CCDC88B interacts with RASAL3 and ARHGEF2 and regulates dendritic cell function in neuroinflammation and colitis

• Published in: Communications biology Vol. 7; no. 1; p. 77
• Main Authors: Olivier, Jean-Frederic, Langlais, David, Jeyakumar, Thiviya, Polyak, Maria J., Galarneau, Luc, Cayrol, Romain, Jiang, Hua, Molloy, Kelly R., Xu, Guoyue, Suzuki, Harumi, LaCava, John, Gros, Philippe, Fodil, Nassima
• Format: Journal Article
• Language: English
• Published: London Nature Publishing Group UK 10.01.2024; Nature Publishing Group; Nature Portfolio
• Subjects: 13/1; 13/31; 13/51; 14/35; 38/43; 45/70; 631/250/256; 631/337/475/2290; 631/80/84; 64/60; 692/699/1503/257; 82/58; 82/81; Animals; Biomedical and Life Sciences; Cell Physiological Phenomena; Chromosome 1; Colitis; Colitis - genetics; Cytoskeleton; Dendritic Cells; Gene mapping; Guanine nucleotide exchange factor; Humans; Inflammatory bowel disease; Inflammatory diseases; Life Sciences; Mice; Molecular modelling; Motility; Neuroinflammatory Diseases; Proteins; Ras protein; Rho Guanine Nucleotide Exchange Factors - genetics; RhoA protein; Risk factors
• ISSN: 2399-3642; 2399-3642
• DOI: 10.1038/s42003-023-05751-9

CCDC88B is a risk factor for several chronic inflammatory diseases in humans and its inactivation causes a migratory defect in DCs in mice.
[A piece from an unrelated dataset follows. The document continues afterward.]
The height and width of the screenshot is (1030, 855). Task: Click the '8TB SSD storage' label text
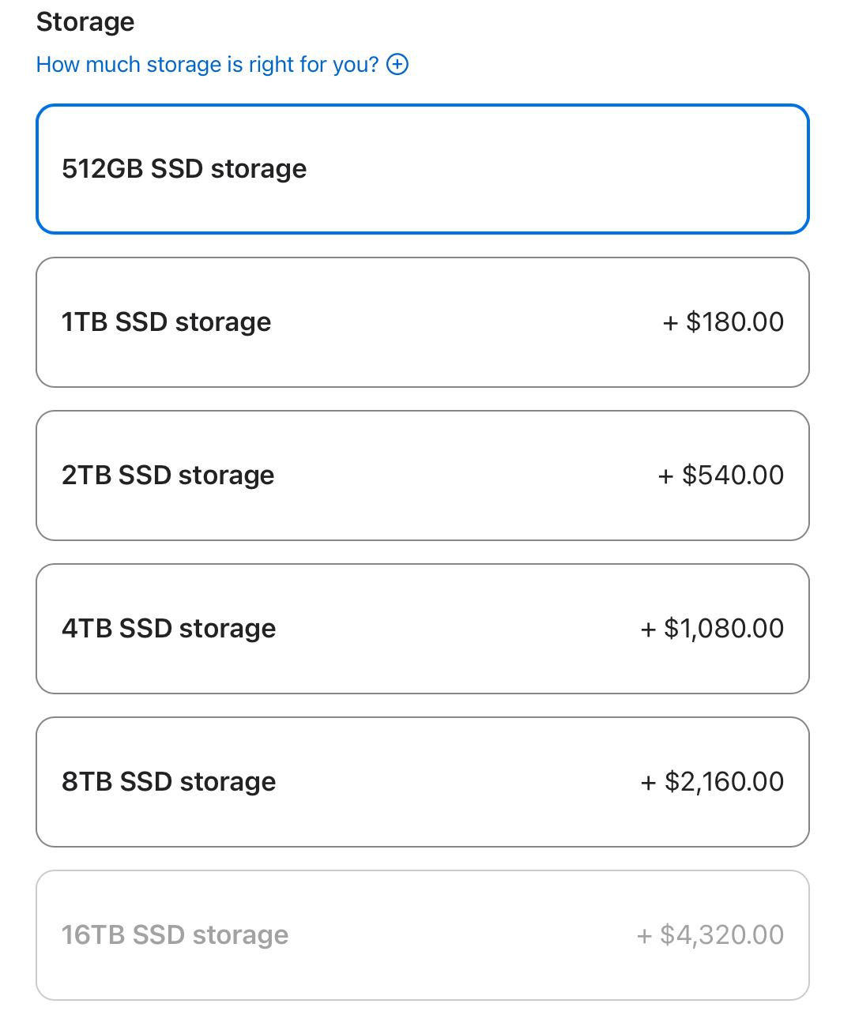tap(169, 782)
CCDC88B belongs to a family of cytoskeleton-associated scaffold proteins that feature protein:protein interaction domains. Here, we identified the Rho/Rac Guanine Nucleotide Exchange Factor 2 (ARHGEF2) and the RAS Protein Activator Like 3 (RASAL3) as CCDC88B physical and functional interactors. Mice defective in Arhgef2 or Rasal3 show dampened neuroinflammation, and display altered cellular response and susceptibility to colitis; ARHGEF2 maps to a human Chromosome 1 locus associated with susceptibility to IBD. Arhgef2 and Rasal3 mutant DCs show altered migration and motility in vitro, causing either reduced ( Arhgef2 ) or enhanced ( Rasal3 ) migratory properties. The CCDC88B/RASAL3/ARHGEF2 complex appears to regulate DCs migration by modulating activation of RHOA, with ARHGEF2 and RASAL3 acting in opposite regulatory fashions, providing a molecular mechanism for the involvement of these proteins in DCs immune functions. CCDC88B physically interacts with ARHGEF2 and RASAL3; defective mice show dampened neuroinflammation, altered susceptibility to colitis and altered DCs motility by modulating RHOA, with ARHGEF2 and RASAL3 acting in opposite regulatory fashions.